Zulip Chat Archive

Stream: general

Topic: English-Math to Lean4 Conversion?


Daniel Donnelly (Jun 14 2022 at 19:45):

So English-Math is what I call the language that modern textbooks or well-formed MSE posts are written in. When will we be able to talk about math and have it convert into formally-verified Lean4 code? Who's working on that? What are their results?

Bart Michels (Jun 14 2022 at 20:06):

The main difficulty here I think is that conventional mathematical texts contain gaps too big to be filled in by automatic theorem provers (currently).
For the "who's working on that" part: There is the Naproche project, which is able to parse mathematical texts written in a controlled natural language: http://www.naproche.net/. If you download Isabelle, it comes with Naproche and example documents in Naproche, so you can get a feeling of what it is able to do. This blog post also has some examples: https://jiggerwit.wordpress.com/2019/06/20/an-argument-for-controlled-natural-languages-in-mathematics/
Other people are certainly thinking about this; here is an article (from a series) that tries neural methods: https://arxiv.org/abs/1912.02636

Bart Michels (Jun 14 2022 at 20:09):

But note that the focus there is on individual sentences.
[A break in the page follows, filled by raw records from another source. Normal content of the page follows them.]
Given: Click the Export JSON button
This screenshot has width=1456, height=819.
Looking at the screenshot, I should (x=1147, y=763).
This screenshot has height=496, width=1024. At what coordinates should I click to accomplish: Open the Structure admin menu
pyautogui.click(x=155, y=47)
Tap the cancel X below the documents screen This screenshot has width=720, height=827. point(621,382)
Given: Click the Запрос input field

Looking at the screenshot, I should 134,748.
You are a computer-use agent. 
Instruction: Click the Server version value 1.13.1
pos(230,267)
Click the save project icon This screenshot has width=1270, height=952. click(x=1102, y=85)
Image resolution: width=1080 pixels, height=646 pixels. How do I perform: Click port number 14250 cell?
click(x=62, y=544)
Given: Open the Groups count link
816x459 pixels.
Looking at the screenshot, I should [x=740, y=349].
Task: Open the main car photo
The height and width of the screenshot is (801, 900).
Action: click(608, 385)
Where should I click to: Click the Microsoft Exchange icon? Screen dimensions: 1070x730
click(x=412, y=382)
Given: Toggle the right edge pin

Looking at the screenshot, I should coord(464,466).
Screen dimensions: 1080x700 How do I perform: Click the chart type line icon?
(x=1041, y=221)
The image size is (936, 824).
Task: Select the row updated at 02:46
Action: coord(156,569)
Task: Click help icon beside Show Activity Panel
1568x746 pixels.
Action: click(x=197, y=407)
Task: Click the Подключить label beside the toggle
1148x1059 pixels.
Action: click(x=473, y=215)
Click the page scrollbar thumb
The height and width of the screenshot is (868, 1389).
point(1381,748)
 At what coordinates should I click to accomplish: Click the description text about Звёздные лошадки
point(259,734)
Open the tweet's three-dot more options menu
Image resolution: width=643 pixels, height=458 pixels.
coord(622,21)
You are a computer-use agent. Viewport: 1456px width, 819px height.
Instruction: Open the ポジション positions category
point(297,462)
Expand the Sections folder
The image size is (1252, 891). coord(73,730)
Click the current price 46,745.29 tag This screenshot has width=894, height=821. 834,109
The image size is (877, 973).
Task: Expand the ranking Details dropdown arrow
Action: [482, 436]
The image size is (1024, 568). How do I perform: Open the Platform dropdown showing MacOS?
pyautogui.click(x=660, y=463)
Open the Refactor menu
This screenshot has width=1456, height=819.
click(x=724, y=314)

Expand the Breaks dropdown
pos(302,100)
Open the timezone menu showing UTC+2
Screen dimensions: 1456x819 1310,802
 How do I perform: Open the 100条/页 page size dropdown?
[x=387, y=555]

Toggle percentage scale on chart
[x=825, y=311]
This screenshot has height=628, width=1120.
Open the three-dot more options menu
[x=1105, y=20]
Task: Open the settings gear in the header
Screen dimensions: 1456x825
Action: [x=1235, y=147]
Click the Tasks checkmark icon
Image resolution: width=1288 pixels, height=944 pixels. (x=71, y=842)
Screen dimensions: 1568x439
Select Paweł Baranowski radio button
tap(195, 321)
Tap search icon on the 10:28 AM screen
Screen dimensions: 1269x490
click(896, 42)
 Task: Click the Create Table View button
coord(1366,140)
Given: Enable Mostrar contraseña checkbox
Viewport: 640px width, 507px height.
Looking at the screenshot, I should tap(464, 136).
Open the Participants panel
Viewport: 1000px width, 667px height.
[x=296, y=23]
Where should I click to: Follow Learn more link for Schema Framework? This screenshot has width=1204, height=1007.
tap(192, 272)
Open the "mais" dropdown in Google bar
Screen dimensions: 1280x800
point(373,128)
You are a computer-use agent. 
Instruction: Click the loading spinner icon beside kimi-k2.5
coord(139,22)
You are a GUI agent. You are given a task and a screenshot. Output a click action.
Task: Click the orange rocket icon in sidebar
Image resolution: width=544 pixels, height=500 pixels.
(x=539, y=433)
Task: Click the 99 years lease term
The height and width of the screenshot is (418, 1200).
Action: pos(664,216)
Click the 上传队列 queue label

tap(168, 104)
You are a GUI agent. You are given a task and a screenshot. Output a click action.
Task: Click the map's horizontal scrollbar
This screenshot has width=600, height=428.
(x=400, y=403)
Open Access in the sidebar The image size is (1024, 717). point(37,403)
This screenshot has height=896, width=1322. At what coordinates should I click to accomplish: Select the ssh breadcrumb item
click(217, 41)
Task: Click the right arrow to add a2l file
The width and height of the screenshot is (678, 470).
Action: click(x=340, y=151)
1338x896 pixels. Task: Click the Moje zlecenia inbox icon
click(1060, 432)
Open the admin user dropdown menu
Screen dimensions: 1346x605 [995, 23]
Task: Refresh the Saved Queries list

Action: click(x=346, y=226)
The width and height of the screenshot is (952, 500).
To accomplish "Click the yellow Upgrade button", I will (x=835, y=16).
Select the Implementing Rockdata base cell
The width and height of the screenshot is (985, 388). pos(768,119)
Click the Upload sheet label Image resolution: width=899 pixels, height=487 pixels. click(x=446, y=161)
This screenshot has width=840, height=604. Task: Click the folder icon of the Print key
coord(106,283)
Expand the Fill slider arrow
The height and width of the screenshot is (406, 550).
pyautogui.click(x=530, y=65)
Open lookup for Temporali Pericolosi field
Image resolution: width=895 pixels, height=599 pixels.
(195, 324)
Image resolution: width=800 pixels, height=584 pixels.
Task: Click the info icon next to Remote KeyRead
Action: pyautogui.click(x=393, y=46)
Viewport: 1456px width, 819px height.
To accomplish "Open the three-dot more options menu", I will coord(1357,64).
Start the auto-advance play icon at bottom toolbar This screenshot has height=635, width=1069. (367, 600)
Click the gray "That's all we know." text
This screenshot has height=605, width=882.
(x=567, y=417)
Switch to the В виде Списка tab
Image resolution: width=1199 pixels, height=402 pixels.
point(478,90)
I think a hard part of the problem is when texts don't name all variables explicitly and contain pronouns, or when sentences are more complicated than object-verb-subject or similar constructs.

Alistair Tucker (Jun 14 2022 at 21:09):

Someone wrote very recently they were attempting something along these lines

Alistair Tucker (Jun 14 2022 at 21:09):

Here https://leanprover.zulipchat.com/#narrow/stream/113489-new-members/topic/lean4.20induction.20with.20multiple.20base.20cases

Jason Rute (Jun 14 2022 at 21:43):

The word you are looking for is probably "auto-formalization". It is a quite challenging topic for the following reasons:

  • There isn't a lot of aligned informal/formal data. (And certainly not for Lean 4 which has almost no data).
  • It isn't the sort of thing you can just build a parser to do. (We are having enough trouble translating idomatically between Lean 3 and Lean 4.)
  • If you are talking about mathematical textbooks, one has to not only translate the theorem and proof, but also all the definitions (or figure out what definitions in Lean are equivalent). This makes it very different from natural language machine translation.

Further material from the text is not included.